A will is meant to ensure you take care of your family after you’re gone. If you don’t outline your wishes, the courts probably won’t spend much time guessing.
Only 44% of Americans have penned a plan for when they die. The rest, whether they intend or not, are usually leaving the distribution of their estate up to the courts. Each state has defined rules when it comes to passing on without a will, and they generally don’t involve trying to figure at what your wishes might have been.
Passing without a will is known as dying intestate, and it means the courts will divide your assets in very specific ways:
- Assets: New York has a path it usually follows if there are living relatives. The state has some precedent for distributing your assets to spouses, children, parents and siblings. The process is generally formulaic, and the only prerequisite is usually a familial relationship.
- Named: Plans like pensions, trusts or life insurance that have their own direction will likely stay on that path.

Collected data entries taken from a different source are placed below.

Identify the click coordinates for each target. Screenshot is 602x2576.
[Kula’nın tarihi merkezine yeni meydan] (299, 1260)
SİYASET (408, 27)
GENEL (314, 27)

If you haven’t designated a beneficiary, the judge could treat the accounts like your other assets.
- Co-owned: Anything you hold jointly will generally go to the other party involved. A bank account or title that you share with someone else may simply proceed by removing your name, in terms of ownership.
Make sure your family is taken care of how you want, not how the state sees fit. Counting assets, analyzing needs and naming beneficiaries are all important parts of the process. If you want it done to your liking, you’ll likely need to put it in a will.